Which lines in the entries below contain the string "Expand"? Return each of those lines in full.

Word and element location data:
'''

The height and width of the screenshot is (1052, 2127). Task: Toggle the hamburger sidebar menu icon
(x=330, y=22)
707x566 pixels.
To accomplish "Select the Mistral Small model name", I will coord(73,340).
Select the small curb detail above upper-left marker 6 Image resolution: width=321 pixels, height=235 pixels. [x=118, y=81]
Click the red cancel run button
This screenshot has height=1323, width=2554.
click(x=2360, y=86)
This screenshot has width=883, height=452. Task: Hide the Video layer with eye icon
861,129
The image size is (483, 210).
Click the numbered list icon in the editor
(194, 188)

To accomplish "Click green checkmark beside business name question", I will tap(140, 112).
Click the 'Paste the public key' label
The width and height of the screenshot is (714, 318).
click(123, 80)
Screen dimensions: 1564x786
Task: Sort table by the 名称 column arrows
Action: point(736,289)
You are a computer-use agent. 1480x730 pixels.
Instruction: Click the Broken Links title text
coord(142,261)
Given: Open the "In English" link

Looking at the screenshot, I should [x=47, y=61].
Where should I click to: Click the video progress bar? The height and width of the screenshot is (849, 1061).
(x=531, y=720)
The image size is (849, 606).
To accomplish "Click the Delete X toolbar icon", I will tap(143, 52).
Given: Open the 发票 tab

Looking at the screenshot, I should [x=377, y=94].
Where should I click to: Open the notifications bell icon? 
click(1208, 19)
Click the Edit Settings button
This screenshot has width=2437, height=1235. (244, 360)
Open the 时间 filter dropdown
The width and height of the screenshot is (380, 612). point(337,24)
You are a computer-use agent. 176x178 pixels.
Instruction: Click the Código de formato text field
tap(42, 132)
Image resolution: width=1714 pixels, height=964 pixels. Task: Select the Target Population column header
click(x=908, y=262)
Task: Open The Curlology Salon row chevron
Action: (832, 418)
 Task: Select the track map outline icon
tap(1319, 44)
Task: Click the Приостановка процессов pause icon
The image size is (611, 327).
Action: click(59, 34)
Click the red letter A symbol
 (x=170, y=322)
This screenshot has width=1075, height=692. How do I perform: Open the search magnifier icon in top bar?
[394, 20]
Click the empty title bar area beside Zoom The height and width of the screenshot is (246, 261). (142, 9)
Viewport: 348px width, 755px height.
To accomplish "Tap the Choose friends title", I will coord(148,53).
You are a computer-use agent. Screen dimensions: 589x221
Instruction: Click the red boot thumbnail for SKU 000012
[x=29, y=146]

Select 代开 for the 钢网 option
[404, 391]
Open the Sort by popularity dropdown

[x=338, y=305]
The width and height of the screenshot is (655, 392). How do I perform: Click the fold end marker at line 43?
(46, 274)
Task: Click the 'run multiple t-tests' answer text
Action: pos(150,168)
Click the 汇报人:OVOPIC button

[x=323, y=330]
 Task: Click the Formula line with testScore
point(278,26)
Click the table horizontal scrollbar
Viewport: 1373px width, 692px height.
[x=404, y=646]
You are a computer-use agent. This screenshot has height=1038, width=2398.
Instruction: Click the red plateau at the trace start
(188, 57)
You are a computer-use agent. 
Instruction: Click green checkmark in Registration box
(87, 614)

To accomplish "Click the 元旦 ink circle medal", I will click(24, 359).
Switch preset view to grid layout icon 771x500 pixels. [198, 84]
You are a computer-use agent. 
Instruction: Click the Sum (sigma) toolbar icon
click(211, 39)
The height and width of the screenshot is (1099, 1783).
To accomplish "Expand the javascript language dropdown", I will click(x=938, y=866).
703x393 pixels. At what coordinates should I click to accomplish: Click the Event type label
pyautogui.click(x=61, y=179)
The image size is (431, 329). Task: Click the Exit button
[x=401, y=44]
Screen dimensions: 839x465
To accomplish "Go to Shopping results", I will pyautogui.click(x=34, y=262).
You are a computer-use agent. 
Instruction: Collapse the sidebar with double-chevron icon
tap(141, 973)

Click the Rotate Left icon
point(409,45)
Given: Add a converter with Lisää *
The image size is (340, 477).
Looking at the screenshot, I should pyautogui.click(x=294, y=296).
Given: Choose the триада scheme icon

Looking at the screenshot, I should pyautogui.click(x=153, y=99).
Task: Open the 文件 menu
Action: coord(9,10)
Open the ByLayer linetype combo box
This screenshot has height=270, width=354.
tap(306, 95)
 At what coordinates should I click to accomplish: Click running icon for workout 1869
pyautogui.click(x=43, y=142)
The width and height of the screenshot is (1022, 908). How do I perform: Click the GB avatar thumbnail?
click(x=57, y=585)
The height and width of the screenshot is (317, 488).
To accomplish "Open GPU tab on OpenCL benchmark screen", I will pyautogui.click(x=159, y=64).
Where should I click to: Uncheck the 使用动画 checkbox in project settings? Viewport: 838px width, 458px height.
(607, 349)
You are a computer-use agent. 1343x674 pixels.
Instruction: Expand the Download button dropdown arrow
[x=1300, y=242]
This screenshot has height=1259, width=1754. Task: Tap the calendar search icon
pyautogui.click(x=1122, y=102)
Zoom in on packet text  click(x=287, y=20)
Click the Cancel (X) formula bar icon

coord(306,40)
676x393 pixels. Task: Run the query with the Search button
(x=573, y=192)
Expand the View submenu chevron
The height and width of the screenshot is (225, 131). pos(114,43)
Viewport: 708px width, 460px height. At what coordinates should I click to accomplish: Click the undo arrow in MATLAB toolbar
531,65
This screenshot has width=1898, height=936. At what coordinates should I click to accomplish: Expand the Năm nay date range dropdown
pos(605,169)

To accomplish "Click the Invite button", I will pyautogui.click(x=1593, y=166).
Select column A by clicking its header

'''

EXERCISE SOLUTION
To accomplish "Expand the javascript language dropdown", I will click(x=938, y=866).
Instruction: Expand the Download button dropdown arrow
Expand the View submenu chevron
This screenshot has width=1898, height=936. At what coordinates should I click to accomplish: Expand the Năm nay date range dropdown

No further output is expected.